-- PROVIDED DATA follows --
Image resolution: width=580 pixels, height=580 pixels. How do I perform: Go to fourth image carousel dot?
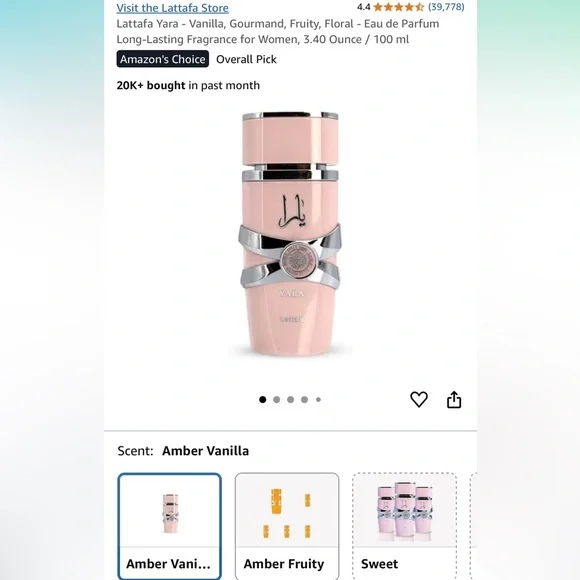(304, 399)
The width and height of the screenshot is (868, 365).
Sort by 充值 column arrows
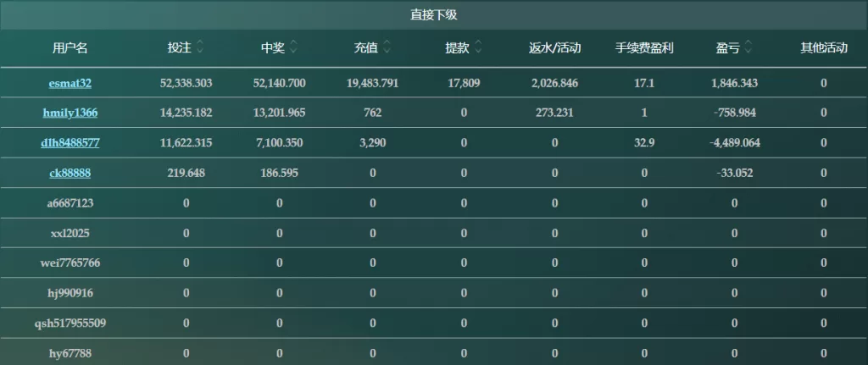[x=387, y=48]
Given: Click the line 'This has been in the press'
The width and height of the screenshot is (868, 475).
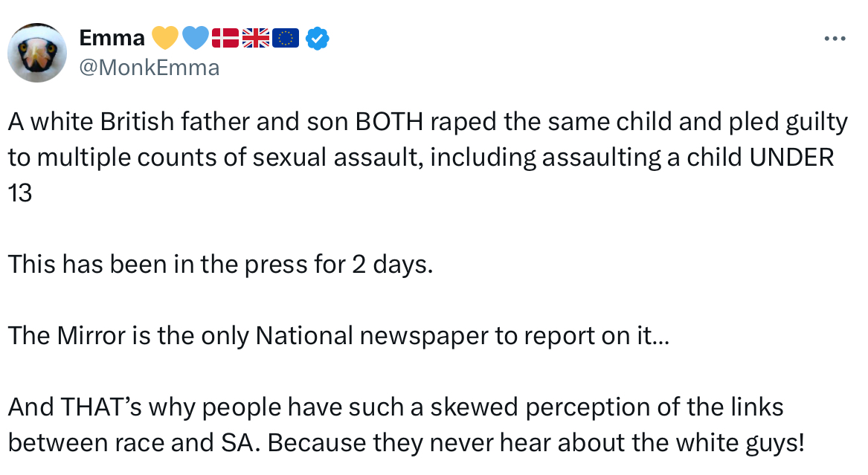Looking at the screenshot, I should [x=220, y=265].
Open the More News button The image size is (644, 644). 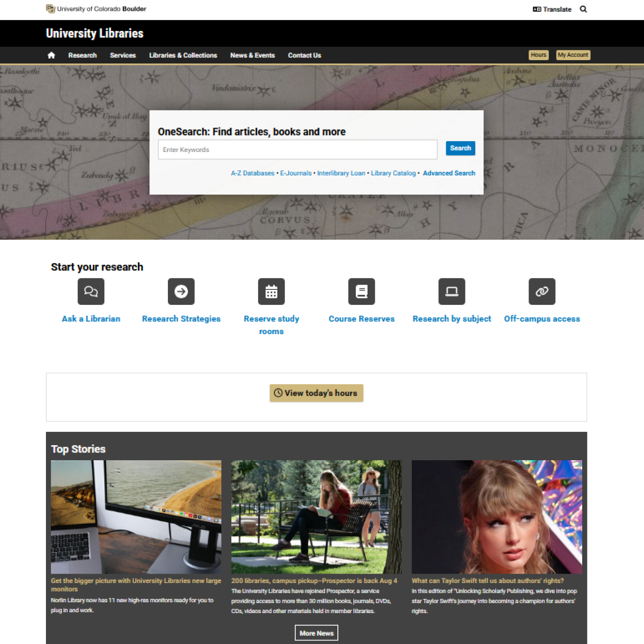click(316, 632)
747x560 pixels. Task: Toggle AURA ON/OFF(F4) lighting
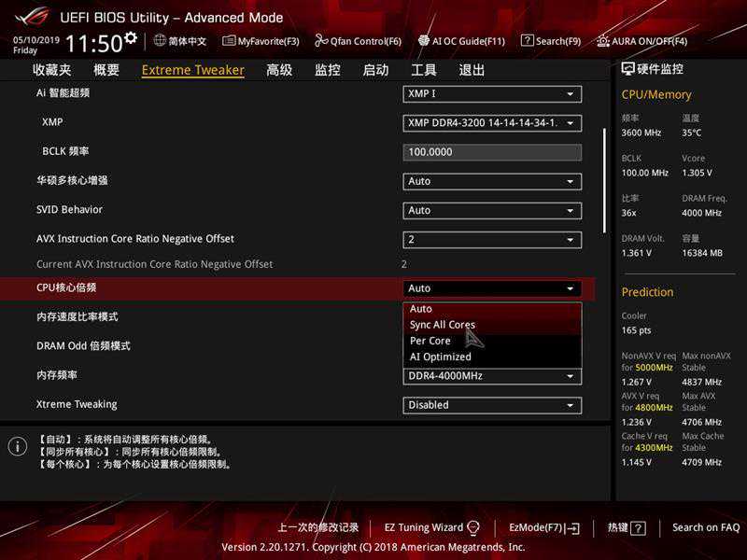coord(603,41)
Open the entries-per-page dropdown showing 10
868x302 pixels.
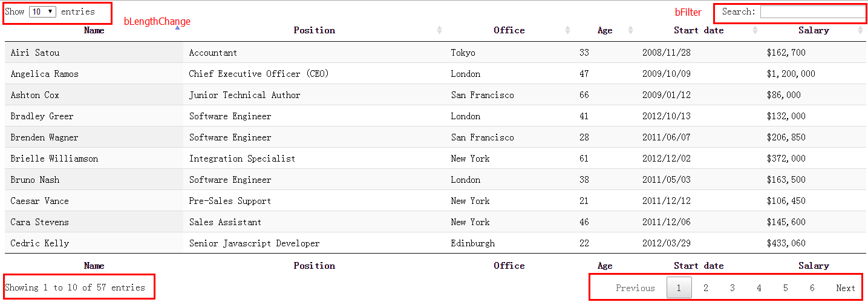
-- PROVIDED DATA concluded --
» **EXERCISE**
Skip all pictures. Copy exactly the lines from the one containing "Open the entries-per-page dropdown showing 10" through the end of the records, both ends included.

» **REPLY TO THE TASK**
Open the entries-per-page dropdown showing 10
868x302 pixels.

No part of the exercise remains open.